INSTRUCTIONS TO FOLLOW -
Reproduce word for word the lines between those holding "Where should I" and "Task: Switch to the Drive Options tab", inclusive, and nothing else from the data below.

***** RECORDS

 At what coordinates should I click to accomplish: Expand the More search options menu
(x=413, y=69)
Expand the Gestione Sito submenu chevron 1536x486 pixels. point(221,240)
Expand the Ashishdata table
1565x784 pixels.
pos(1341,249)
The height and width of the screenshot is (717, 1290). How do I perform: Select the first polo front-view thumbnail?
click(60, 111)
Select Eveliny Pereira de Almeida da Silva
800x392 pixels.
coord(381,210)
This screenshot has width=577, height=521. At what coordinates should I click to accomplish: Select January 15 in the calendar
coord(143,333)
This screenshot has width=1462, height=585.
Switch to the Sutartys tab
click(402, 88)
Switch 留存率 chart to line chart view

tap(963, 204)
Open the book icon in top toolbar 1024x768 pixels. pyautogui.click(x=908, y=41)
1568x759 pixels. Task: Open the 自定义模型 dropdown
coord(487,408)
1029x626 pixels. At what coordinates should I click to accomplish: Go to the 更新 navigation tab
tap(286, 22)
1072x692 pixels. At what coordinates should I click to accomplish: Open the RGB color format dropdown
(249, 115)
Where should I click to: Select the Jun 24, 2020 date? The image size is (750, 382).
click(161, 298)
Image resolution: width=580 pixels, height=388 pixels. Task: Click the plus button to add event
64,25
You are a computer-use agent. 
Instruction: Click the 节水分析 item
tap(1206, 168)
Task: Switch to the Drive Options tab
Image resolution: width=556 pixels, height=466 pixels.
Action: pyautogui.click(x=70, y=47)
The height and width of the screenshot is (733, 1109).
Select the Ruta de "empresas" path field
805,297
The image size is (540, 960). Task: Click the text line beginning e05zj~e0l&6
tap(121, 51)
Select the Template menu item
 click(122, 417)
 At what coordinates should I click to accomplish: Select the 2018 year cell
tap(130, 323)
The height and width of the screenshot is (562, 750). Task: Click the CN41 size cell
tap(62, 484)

**********

RESULT OF THIS TASK -
Where should I click to: Select the Jun 24, 2020 date? The image size is (750, 382).
click(161, 298)
Image resolution: width=580 pixels, height=388 pixels. Task: Click the plus button to add event
64,25
You are a computer-use agent. 
Instruction: Click the 节水分析 item
tap(1206, 168)
Task: Switch to the Drive Options tab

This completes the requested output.